:: WHAT TO PRODUCE ::
Which lines of the entries contain the string "رویه"? Copy each of them.

:: Data records ::
● ● ● ● ● ● ●

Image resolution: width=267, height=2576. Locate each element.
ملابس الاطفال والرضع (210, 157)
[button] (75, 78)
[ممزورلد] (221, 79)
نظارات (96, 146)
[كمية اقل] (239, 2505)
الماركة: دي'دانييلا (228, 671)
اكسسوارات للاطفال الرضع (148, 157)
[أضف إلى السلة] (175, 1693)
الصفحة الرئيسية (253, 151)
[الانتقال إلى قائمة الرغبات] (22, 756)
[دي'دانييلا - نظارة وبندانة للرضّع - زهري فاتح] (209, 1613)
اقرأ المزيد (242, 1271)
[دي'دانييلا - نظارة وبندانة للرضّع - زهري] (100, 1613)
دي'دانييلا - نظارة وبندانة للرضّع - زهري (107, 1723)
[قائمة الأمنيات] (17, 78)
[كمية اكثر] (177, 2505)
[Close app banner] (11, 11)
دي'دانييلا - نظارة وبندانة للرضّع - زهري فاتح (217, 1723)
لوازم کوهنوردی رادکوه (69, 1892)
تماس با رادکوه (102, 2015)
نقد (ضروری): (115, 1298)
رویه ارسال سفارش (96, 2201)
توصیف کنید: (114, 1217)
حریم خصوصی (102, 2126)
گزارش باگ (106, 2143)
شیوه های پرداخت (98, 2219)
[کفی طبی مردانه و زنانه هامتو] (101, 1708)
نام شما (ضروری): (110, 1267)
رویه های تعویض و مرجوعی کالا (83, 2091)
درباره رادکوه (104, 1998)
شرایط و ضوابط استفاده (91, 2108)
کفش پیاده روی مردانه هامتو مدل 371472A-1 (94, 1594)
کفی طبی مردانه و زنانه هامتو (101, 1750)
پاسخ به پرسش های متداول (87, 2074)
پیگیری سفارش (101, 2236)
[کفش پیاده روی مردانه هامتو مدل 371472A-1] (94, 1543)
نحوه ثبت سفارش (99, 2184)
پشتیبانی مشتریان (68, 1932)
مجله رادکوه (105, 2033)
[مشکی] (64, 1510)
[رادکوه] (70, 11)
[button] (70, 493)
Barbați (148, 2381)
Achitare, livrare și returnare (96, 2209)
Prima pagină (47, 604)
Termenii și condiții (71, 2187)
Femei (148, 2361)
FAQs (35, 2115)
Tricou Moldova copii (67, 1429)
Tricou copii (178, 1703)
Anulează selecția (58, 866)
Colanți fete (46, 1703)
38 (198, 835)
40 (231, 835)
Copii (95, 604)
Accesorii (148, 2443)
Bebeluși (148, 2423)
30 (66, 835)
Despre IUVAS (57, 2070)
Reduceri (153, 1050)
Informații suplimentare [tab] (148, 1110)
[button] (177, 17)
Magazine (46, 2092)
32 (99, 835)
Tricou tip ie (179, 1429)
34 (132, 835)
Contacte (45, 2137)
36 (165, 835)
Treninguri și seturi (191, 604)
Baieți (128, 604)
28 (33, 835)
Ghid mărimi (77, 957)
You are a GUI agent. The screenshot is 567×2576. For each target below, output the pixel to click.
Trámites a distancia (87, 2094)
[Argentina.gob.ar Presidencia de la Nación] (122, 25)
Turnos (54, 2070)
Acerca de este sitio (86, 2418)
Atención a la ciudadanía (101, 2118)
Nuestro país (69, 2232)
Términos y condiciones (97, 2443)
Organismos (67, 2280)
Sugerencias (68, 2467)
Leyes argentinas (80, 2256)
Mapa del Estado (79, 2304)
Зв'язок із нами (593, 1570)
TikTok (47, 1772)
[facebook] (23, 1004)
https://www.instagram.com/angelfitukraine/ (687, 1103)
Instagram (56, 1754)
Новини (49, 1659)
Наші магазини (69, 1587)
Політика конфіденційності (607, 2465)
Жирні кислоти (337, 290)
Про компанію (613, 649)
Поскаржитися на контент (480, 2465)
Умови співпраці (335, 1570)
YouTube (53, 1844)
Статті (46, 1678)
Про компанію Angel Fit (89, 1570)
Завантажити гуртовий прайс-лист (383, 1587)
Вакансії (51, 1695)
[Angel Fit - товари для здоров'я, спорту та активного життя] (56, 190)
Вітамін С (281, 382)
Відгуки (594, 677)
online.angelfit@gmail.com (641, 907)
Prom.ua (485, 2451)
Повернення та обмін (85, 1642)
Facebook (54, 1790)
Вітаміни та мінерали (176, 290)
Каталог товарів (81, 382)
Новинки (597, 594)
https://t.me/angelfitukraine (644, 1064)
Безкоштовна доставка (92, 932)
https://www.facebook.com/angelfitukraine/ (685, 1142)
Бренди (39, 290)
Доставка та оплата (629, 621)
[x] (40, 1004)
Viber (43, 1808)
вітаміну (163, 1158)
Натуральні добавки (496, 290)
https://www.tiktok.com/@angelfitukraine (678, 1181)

● ● ● ● ● ● ●

:: EXERCISE SOLUTION ::
رویه ارسال سفارش (96, 2201)
رویه های تعویض و مرجوعی کالا (83, 2091)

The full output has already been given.